A Queens man who was pushed through a plate-glass window by an NYPD sergeant chasing him for stiffing a cabbie out of a $10 fare has pocketed a $120,000 settlement from the city despite admitting he was drunk as a skunk and “deserved what I got.”
Brett Fasulo, 31, scored the payday after a federal judge ruled that his excessive force and assault claims against Sgt. Louis Fishman could proceed to a civil trial.
The settlement papers were filed Wednesday in Brooklyn Federal Court.
The sergeant secretly recorded a conversation with Fasulo at the 111th Precinct after his wounds were stitched up at the hospital, and he was all apologies.
“I’m sorry,” Fasulo said, according to a transcript of the audiotape. “I swear I was blacking out. I didn’t have any idea that I was being chased by a cop.
“I deserve what I got. I was a total a——e,” he said.

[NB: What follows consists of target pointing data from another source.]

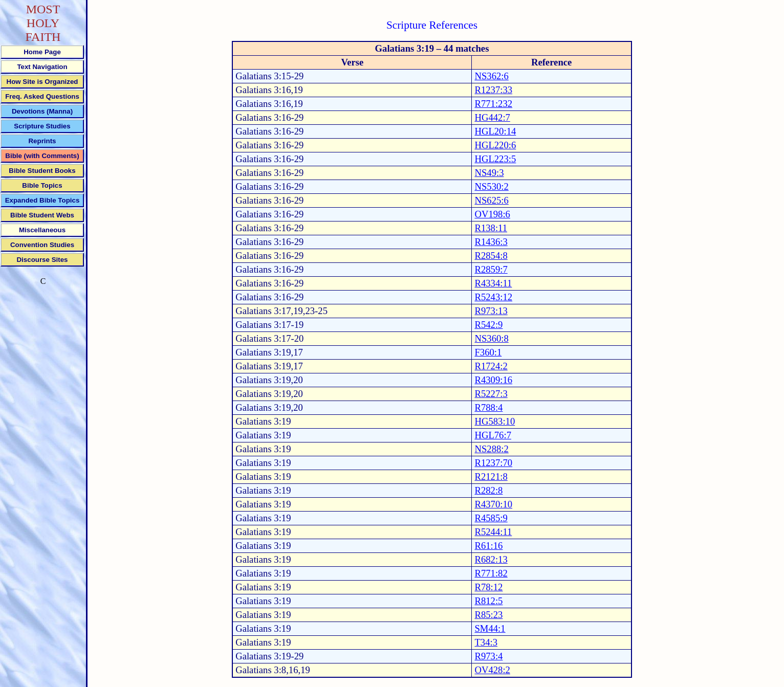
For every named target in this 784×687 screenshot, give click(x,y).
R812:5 (488, 601)
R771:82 (491, 573)
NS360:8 (491, 338)
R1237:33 (493, 90)
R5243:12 (493, 297)
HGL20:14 (495, 131)
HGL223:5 (495, 159)
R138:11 (491, 228)
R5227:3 (491, 393)
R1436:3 (491, 241)
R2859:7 (491, 269)
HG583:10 (494, 421)
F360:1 (488, 352)
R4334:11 (493, 283)
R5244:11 (493, 531)
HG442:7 (492, 117)
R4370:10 (493, 504)
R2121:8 (491, 476)
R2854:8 (491, 255)
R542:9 (488, 324)
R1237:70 (493, 462)
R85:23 (488, 614)
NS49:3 (489, 172)
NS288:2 (491, 449)
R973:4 (488, 656)
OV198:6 (492, 214)
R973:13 (491, 311)
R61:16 (488, 545)
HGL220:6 (495, 145)
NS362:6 (491, 76)
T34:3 (486, 642)
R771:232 (493, 103)
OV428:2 (492, 670)
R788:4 (488, 407)
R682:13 (491, 559)
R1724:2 (491, 366)
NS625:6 (491, 200)
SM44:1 (490, 628)
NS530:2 (491, 186)
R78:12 (488, 587)
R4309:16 (493, 380)
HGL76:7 (493, 435)
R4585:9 (491, 518)
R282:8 (488, 490)
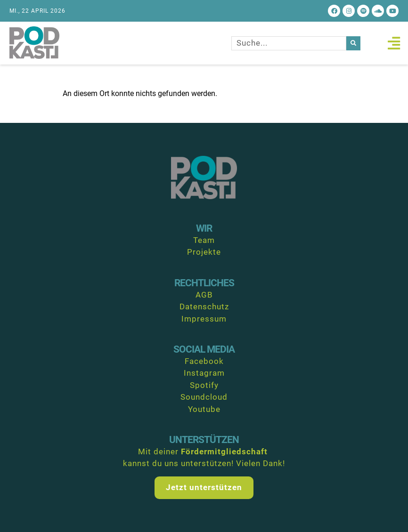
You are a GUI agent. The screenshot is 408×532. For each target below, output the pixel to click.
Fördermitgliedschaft (224, 451)
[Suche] (353, 43)
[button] (393, 43)
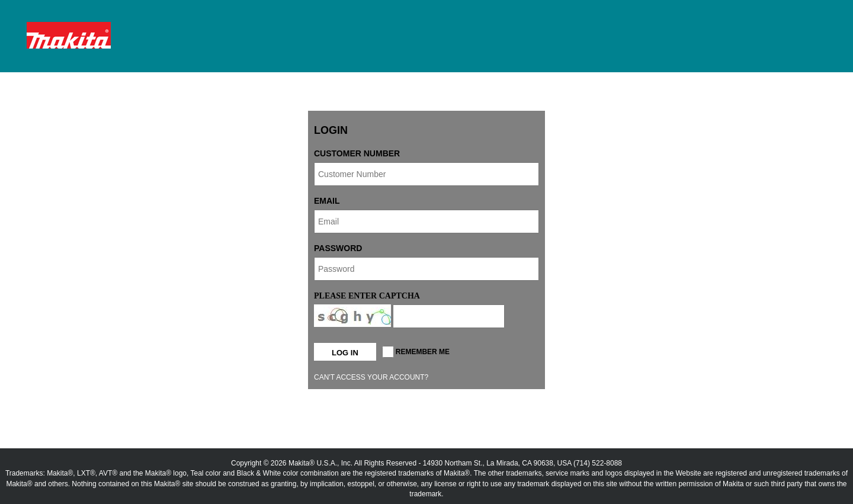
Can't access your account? (371, 377)
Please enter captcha (367, 296)
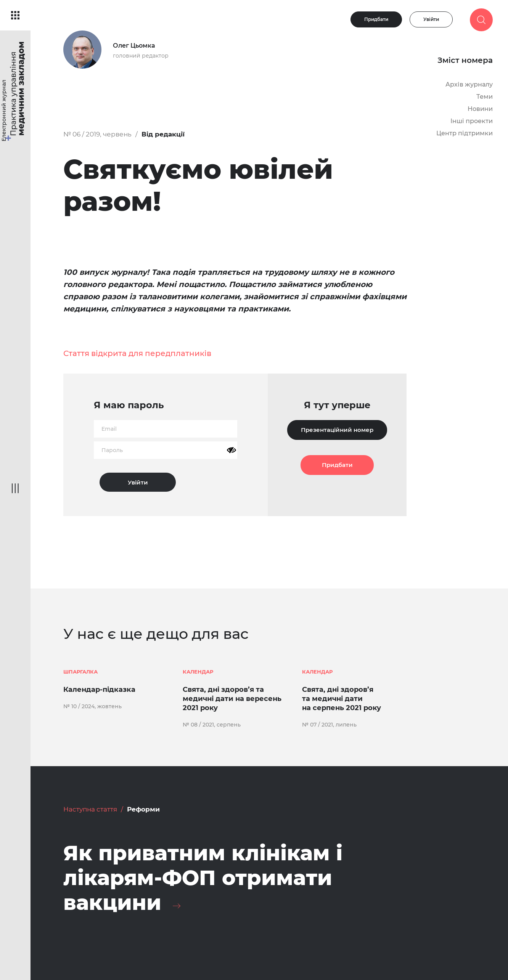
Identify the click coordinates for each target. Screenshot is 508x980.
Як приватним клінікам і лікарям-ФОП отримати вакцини (203, 878)
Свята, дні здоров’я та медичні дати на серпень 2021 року (341, 699)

A spokesman for the city Law Department said the settlement was in the best interest of the city. A source familiar with the suit said after Judge Carol Amon declined to toss it, Fasulo’s claims could not be considered frivolous.
Fasulo, a deliveryman for United Parcel Service, testified in depositions that on the night of May 6, 2012, he had downed five Red Bull and vodka cocktails and three shots of Patron tequila at the Safari club on Bell Blvd. in Bayside.
He left the club in the early morning hours and hailed a livery minivan to take him home to Fresh Meadows.
But five minutes into the ride, Fasulo informed the driver that he had no cash and claimed the driver became irate when he asked him to make a stop at an ATM, according to court papers.
The cabbie instead made a stop at the police stationhouse and Fasulo bolted from the car.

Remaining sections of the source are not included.